**Available data**
== == ==

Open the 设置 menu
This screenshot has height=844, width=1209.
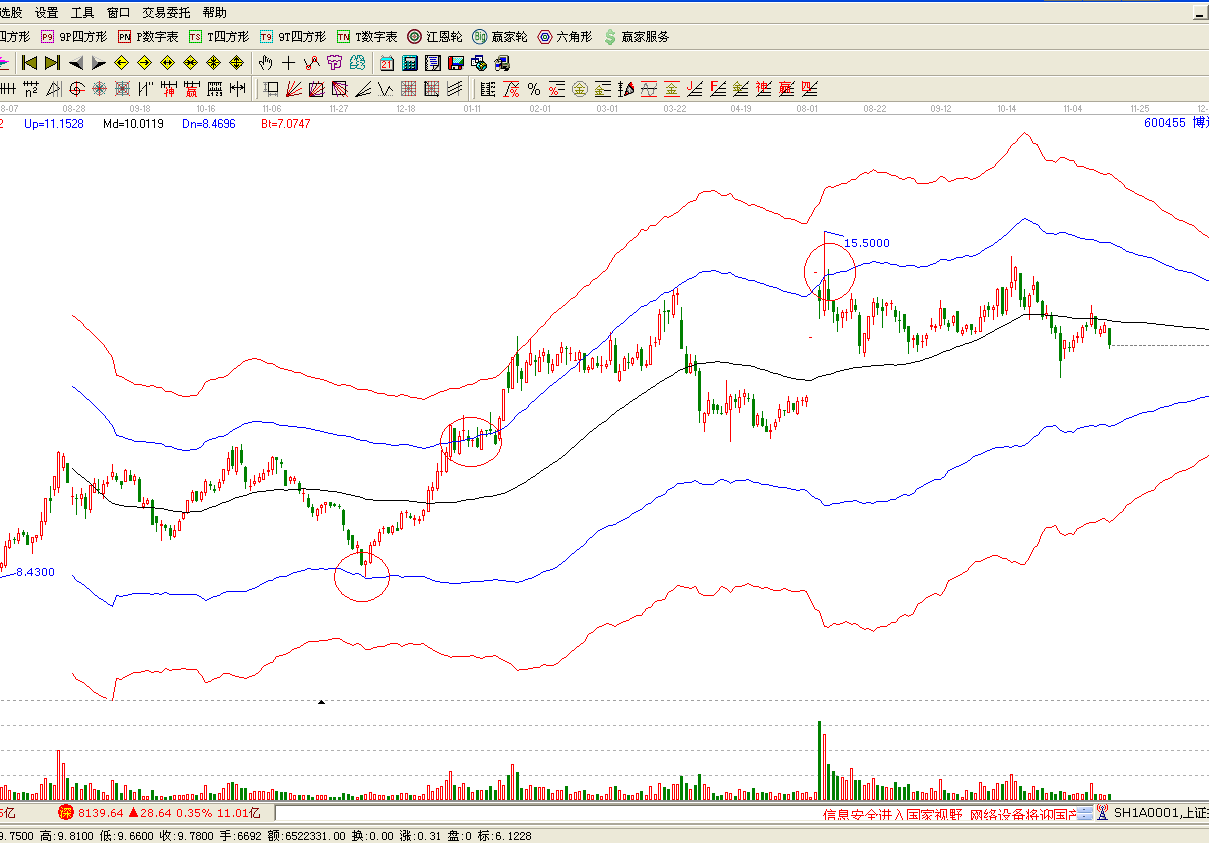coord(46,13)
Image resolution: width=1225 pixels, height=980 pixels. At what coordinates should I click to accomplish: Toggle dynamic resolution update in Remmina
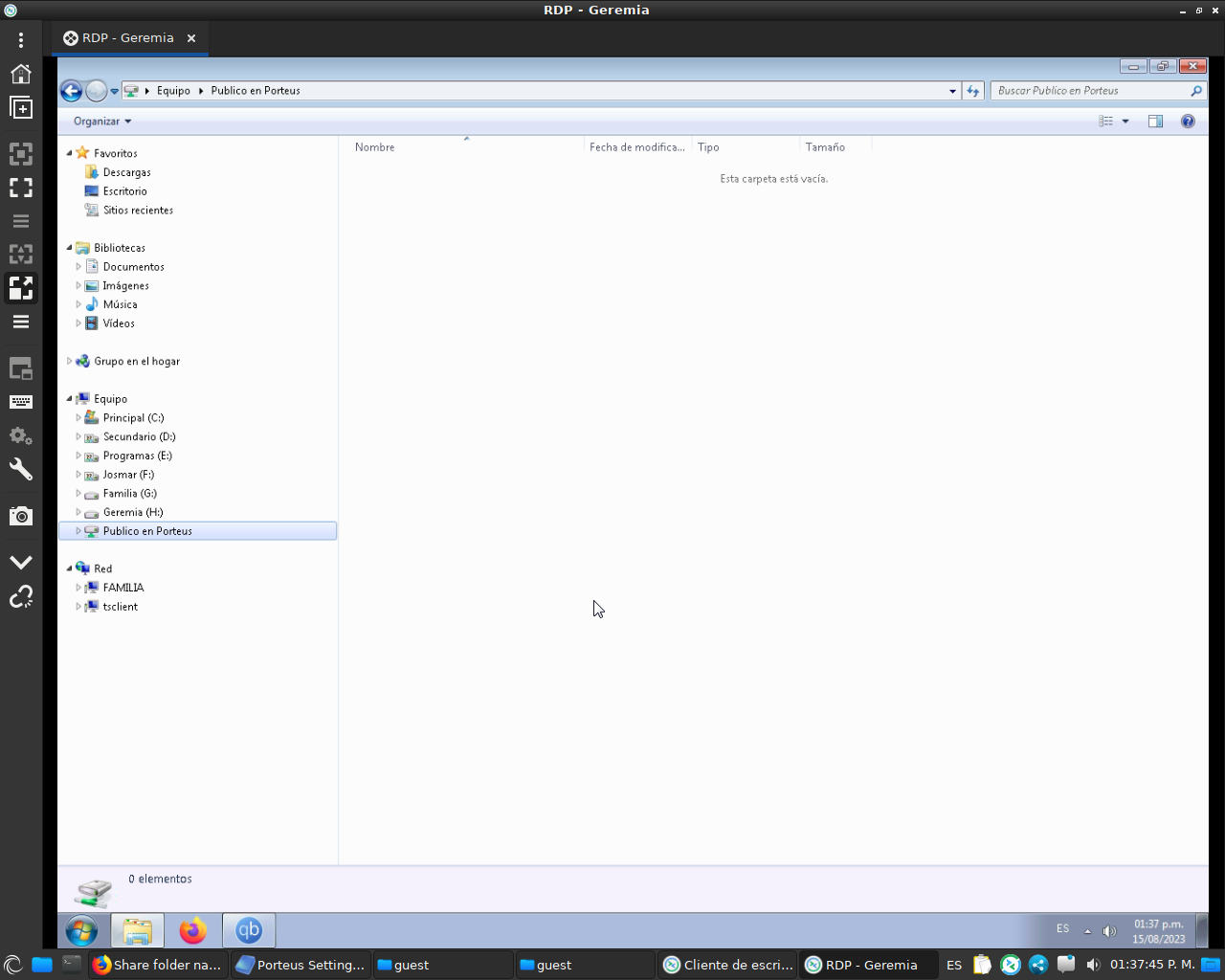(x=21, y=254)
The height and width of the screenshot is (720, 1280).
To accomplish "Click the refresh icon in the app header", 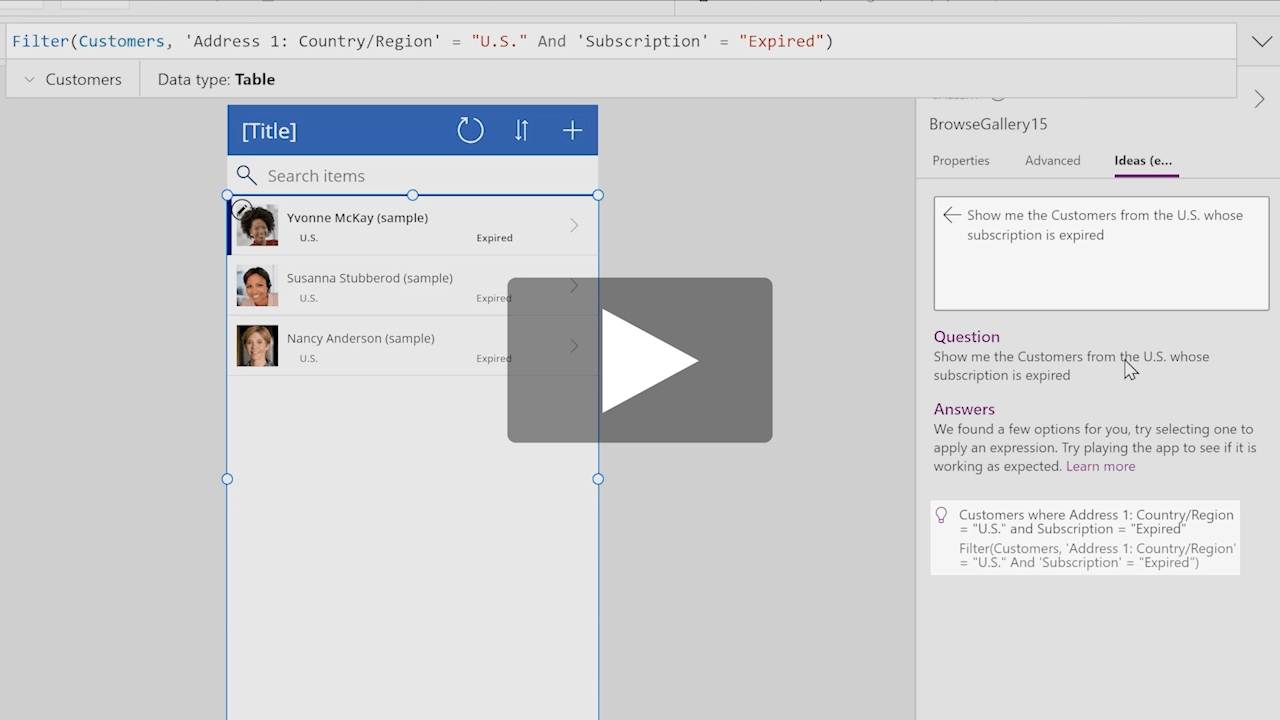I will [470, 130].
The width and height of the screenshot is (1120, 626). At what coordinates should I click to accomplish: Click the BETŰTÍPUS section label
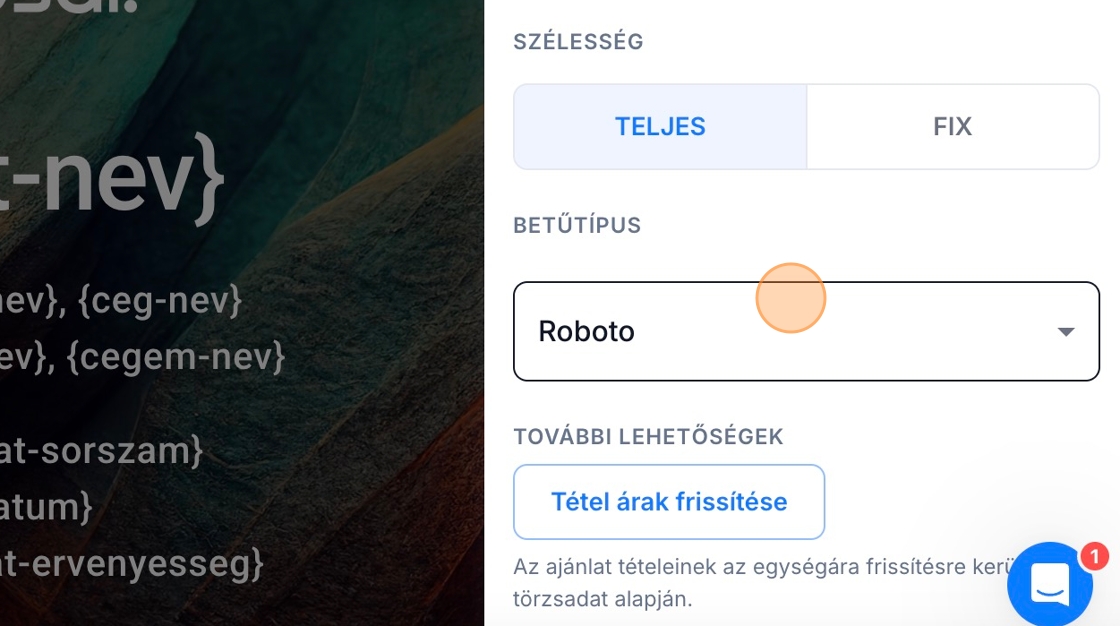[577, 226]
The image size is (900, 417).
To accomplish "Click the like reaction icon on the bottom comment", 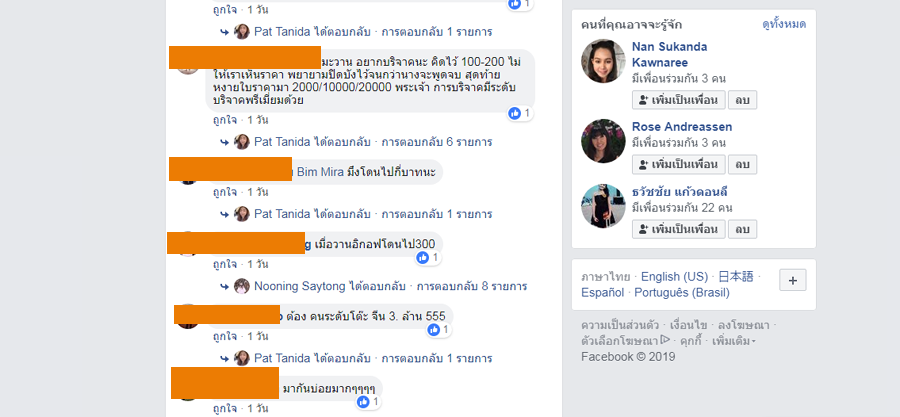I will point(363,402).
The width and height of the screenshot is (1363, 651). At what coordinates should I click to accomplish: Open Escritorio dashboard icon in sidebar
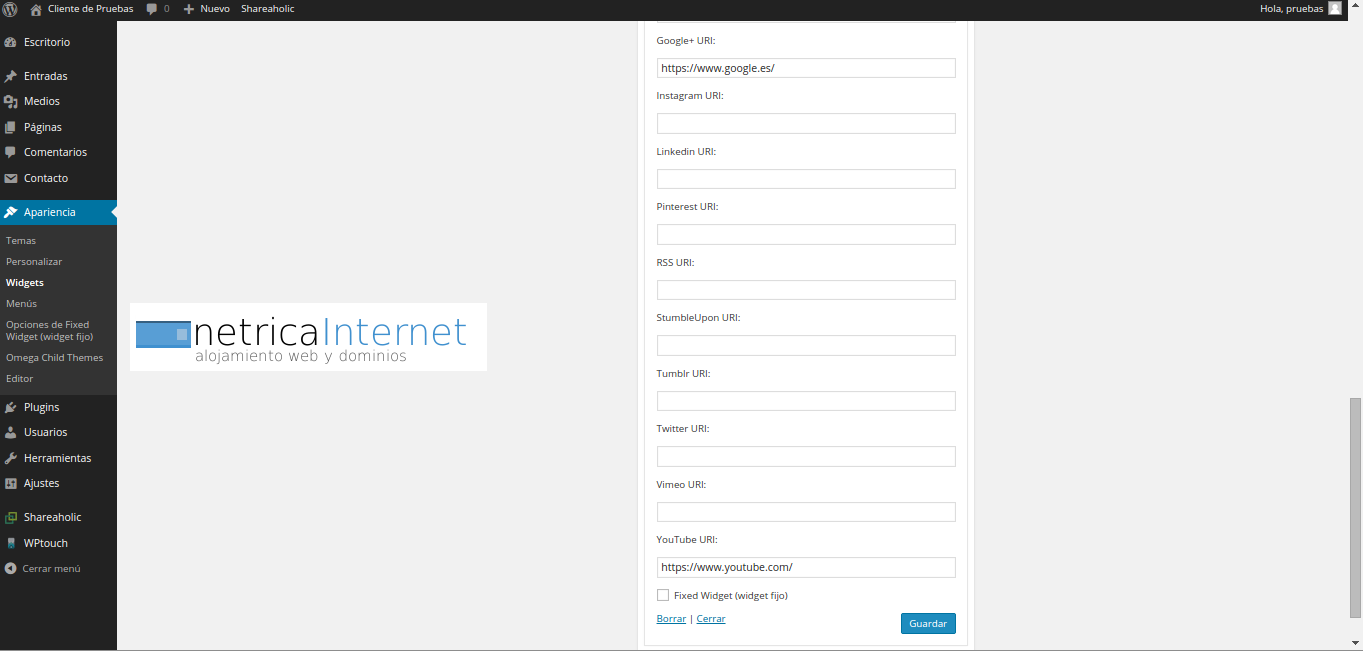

== == ==

**The task**
Find the lines of the listing that contain the string "Open" and give how many there are, with no other words.

**Task answer**
2